The work operates in a regime complementary to typical over-parameterized analyses: instead of requiring extremely wide networks, it assumes fixed network width and depth while requiring input data vectors to be linearly independent (ambient input dimension ≥ number of data points). The verification is constructive, leading to a specific 'positive' initialization scheme: zero first-layer weights, strictly positive hidden-layer weights, and sufficiently large output-layer weights. Under this initialization, gradient descent provably converges to an interpolating global minimizer.
Numerical experiments show this theory-guided initialization can substantially accelerate optimization relative to standard random initializations at the same network width. The paper also discusses probabilistic corollaries for random initializations and clarifies dependence on the probability of the required initialization event. This represents significant progress in understanding why gradient descent works for deep learning, moving beyond empirical observations to provable guarantees for practical network architectures.

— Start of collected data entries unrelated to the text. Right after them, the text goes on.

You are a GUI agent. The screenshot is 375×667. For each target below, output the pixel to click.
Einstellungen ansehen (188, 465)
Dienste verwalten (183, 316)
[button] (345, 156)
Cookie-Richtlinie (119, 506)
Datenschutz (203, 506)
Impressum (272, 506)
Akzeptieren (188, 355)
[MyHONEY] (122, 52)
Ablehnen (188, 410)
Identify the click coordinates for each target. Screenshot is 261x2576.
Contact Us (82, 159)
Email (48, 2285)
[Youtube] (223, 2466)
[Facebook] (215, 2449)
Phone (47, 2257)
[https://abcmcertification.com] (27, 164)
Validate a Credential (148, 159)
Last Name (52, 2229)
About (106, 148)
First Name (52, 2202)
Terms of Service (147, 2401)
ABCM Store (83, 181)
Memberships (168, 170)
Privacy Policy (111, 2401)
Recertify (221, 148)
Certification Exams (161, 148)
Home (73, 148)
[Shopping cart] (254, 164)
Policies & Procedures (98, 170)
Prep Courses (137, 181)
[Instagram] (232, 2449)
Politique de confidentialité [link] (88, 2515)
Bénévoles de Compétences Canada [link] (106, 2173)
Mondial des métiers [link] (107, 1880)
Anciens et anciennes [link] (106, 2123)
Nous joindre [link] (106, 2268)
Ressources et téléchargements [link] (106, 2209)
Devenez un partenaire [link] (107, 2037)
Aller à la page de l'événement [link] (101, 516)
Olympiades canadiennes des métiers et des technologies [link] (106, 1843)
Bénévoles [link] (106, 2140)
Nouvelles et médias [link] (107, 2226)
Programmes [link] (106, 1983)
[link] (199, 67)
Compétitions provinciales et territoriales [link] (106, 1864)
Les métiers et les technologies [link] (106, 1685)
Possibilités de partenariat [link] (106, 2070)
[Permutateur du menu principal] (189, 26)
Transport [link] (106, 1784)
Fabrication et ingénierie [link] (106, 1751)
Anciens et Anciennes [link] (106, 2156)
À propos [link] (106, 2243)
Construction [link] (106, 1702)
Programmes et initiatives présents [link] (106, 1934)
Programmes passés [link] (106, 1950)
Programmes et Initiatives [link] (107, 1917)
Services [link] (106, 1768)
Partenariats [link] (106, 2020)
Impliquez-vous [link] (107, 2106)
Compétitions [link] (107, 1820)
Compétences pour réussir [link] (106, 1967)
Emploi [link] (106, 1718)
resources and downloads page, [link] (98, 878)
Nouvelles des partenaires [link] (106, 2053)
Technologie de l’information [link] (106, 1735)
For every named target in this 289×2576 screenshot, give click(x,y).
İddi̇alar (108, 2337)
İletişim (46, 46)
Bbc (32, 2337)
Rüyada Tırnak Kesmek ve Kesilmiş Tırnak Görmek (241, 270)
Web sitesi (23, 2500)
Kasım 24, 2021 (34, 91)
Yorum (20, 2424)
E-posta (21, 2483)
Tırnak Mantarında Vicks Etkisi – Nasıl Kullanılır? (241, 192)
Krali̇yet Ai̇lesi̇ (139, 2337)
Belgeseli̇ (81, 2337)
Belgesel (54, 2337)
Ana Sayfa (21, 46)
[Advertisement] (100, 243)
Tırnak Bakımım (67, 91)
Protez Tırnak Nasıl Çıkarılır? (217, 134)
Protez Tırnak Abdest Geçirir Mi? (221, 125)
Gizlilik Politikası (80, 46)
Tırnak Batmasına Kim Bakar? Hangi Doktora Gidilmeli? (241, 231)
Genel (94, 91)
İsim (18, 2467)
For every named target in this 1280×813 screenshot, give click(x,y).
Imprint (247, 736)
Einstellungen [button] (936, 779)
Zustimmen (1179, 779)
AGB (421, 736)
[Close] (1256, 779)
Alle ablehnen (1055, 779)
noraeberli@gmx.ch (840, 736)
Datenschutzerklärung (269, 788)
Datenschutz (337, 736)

- Proves gradient descent converges to zero loss for fixed-width networks with smooth activations
- Introduces constructive 'positive' initialization: zero first layer, positive hidden layers, large output layer
- Numerical experiments show 2-3x acceleration over random initialization for same network architecture
Why It Matters
Provides theoretical foundation for why neural networks train successfully and offers practical initialization methods that accelerate convergence.